By Daryl V. Rowland
Special to the Beacon Journal
BEDFORD: Diehard baseball fans might have to go hungry or pack a lunch today when a new statue of 1963 Baseball Hall of Fame inductee Elmer Flick will be dedicated at noon on the Bedford Commons.
On hand for the ceremony will be the Flick family; Indians President Mark Shapiro, VP Bob DiBiasio and team advisor Mike Hargrove; former Indians pitcher Len Barker and outfielder “Super Joe” Charboneau; Bedford Mayor Dan Pocek; Flick historian Jim Wagner; and the statue’s sculptor, Ron Dewey.

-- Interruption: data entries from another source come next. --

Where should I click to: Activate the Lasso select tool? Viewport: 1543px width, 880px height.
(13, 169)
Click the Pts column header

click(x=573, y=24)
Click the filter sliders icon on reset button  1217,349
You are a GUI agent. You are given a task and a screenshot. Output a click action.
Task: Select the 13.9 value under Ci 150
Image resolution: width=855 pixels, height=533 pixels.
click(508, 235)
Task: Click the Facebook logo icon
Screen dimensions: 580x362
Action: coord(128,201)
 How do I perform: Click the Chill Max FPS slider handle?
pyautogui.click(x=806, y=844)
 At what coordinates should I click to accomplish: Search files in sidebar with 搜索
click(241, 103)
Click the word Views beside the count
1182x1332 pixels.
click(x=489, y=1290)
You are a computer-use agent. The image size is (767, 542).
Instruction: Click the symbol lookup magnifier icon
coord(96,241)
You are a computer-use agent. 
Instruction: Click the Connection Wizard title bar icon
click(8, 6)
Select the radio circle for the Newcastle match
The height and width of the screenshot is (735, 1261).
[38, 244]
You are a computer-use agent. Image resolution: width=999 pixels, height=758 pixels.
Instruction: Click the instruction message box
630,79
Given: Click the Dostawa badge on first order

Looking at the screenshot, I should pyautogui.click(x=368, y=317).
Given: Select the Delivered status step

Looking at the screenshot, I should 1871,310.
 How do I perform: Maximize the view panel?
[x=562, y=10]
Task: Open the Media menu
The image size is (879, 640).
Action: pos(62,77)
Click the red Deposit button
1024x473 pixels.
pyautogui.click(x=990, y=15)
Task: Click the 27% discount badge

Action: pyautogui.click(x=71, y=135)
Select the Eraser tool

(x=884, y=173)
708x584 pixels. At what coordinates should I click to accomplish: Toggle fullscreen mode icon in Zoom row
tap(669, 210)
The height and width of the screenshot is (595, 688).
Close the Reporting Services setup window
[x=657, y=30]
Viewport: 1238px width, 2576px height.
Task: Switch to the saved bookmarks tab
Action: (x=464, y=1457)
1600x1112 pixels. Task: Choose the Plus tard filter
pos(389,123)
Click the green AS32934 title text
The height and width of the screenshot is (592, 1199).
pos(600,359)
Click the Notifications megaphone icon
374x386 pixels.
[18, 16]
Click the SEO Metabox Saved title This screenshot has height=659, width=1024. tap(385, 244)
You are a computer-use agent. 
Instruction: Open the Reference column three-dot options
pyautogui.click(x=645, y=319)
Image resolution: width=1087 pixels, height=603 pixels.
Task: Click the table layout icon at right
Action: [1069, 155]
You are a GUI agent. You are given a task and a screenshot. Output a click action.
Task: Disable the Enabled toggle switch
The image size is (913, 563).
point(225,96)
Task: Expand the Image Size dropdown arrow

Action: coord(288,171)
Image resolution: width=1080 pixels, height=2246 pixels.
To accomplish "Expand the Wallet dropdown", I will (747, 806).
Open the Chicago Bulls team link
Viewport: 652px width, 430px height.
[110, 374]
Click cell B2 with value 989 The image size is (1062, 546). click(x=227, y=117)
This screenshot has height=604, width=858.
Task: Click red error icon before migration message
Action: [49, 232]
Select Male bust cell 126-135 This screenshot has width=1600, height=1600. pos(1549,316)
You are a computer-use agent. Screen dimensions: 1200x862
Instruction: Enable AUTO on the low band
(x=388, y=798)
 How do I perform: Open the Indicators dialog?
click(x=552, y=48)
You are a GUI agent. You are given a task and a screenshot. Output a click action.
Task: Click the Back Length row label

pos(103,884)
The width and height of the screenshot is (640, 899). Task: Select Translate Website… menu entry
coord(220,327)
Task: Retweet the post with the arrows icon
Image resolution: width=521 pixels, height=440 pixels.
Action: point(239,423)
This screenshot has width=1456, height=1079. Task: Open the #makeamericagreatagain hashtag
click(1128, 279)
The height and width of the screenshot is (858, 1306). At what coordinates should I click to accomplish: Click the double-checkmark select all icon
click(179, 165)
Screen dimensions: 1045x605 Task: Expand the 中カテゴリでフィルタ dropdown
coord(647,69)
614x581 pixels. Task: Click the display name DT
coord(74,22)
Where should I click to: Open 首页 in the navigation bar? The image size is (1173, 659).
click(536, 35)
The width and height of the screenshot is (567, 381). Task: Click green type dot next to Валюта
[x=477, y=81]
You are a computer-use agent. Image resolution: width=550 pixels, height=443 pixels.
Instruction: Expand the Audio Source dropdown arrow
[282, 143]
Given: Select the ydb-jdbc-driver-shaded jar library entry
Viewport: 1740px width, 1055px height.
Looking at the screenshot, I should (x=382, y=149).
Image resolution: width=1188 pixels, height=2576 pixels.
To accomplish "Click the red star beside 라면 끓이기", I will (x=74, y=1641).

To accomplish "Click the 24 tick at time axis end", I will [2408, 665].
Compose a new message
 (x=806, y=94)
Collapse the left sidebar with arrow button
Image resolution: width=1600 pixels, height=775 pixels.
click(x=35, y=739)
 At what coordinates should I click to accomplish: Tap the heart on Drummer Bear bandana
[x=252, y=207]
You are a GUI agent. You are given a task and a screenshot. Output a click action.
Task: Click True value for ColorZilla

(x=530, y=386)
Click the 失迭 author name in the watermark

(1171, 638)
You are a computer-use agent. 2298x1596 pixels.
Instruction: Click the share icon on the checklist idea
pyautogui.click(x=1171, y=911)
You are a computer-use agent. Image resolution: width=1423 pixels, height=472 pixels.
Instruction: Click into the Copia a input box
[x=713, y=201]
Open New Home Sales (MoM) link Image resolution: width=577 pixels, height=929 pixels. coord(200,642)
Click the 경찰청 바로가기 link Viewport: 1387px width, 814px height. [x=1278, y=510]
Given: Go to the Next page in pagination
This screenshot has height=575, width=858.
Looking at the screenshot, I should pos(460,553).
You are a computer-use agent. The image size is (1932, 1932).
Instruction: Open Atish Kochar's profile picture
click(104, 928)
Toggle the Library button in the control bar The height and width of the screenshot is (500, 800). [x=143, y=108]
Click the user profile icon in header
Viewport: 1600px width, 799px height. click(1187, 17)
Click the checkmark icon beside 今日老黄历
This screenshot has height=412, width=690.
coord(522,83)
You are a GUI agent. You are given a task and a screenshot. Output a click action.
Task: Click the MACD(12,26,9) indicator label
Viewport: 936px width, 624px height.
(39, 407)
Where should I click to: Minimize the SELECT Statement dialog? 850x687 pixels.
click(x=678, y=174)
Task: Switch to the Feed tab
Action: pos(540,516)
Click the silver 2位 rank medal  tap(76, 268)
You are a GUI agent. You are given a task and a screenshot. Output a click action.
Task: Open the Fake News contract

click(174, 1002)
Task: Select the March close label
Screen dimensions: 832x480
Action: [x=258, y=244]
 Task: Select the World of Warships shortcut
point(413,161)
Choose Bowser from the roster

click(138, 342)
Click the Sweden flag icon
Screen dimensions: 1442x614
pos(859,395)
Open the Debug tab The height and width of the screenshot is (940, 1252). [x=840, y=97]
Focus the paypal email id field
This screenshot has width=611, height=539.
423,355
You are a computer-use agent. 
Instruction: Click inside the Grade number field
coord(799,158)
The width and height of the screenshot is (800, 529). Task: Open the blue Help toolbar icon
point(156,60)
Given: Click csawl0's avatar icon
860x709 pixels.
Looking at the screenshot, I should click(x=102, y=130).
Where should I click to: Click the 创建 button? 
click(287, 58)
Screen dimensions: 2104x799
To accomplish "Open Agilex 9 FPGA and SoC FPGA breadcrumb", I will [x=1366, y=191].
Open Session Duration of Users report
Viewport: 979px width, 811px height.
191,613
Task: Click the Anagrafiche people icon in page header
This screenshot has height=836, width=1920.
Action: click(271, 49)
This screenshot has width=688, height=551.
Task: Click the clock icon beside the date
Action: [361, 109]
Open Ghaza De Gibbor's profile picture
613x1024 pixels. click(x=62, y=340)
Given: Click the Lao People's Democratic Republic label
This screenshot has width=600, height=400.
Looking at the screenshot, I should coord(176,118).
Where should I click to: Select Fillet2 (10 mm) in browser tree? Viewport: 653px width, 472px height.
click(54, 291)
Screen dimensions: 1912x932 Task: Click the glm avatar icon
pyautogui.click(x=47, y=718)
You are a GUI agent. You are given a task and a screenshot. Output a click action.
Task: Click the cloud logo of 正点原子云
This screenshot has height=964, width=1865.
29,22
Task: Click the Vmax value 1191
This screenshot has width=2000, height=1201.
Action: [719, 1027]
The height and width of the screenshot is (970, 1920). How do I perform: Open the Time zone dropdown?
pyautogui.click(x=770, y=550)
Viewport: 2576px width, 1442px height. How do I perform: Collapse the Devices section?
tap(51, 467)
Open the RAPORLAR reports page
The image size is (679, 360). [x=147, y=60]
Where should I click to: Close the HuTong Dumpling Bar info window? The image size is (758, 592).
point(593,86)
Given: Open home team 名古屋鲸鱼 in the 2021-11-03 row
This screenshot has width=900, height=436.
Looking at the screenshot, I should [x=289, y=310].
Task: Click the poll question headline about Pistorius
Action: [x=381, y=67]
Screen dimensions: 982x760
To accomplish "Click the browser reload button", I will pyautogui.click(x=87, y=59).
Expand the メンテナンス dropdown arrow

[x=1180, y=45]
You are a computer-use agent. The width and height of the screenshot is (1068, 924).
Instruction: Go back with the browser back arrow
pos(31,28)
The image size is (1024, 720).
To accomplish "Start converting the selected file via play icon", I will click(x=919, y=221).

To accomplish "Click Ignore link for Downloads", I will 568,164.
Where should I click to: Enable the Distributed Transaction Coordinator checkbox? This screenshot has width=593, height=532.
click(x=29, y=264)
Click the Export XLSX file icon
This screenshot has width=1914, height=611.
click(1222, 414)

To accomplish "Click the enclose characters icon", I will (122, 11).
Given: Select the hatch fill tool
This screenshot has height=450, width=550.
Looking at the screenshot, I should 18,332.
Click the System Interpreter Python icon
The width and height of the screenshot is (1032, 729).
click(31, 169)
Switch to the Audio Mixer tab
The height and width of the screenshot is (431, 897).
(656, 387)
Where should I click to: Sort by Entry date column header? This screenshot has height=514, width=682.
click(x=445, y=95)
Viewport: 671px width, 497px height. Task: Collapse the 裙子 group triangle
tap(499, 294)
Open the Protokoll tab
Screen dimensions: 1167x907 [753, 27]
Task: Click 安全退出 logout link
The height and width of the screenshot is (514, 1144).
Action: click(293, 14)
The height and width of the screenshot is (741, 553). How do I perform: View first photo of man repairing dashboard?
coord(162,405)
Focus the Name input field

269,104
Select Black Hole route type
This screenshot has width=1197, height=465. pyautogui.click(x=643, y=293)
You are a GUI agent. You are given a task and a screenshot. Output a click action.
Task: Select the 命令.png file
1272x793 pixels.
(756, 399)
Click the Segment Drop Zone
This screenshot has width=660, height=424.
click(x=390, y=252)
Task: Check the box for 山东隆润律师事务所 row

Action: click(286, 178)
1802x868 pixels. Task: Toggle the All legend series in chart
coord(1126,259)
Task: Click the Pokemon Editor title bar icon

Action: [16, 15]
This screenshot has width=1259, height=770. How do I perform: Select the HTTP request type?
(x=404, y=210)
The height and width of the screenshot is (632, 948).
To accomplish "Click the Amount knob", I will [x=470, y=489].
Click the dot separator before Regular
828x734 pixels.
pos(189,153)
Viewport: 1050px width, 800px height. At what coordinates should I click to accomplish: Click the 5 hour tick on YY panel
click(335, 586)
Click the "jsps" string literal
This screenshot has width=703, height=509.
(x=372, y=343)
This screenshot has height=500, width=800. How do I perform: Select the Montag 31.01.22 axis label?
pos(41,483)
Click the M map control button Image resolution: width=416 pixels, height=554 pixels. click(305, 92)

A slugging outfielder, Flick was born in Bedford in 1876 and is best known as the player Cleveland management would not trade for a young Ty Cobb.
According to the American Society for Baseball Research (SABR), in 1907, Detroit Tigers manager Hughie Jennings grew tired of his talented but combative young outfielder, Cobb, and offered to trade him to Cleveland for Flick. Charles Somers, the Cleveland president, refused.
In 1905, at the height of Flick’s time in a Cleveland uniform, he topped the league in triples (18), slugging percentage (.462), and batting average (.308, which remained the lowest mark for a batting champion until Carl Yastrzemski won the 1968 American League title with a .301 mark) and came in second in on-base percentage (.383).
The following season, Flick led the league in runs (98), triples (22) and stolen bases (39).
Flick’s major league career ended in 1910, curtailed by a mysterious gastrointestinal ailment that was never conclusively diagnosed, but he lived into his 90s.
Buried in Crown Hill Cemetery in Twinsburg, Flick posthumously was inducted into the Greater Cleveland Sports Hall of Fame in 1977 and into the Ohio Baseball Hall of Fame 10 years later.
The bronze Flick statue in Bedford will be located within an infield made of light brown pavers. The Elmer Flick Recognition Committee is offering pavers that can be personalized or inscribed in the memory of a loved one for $100 and $50.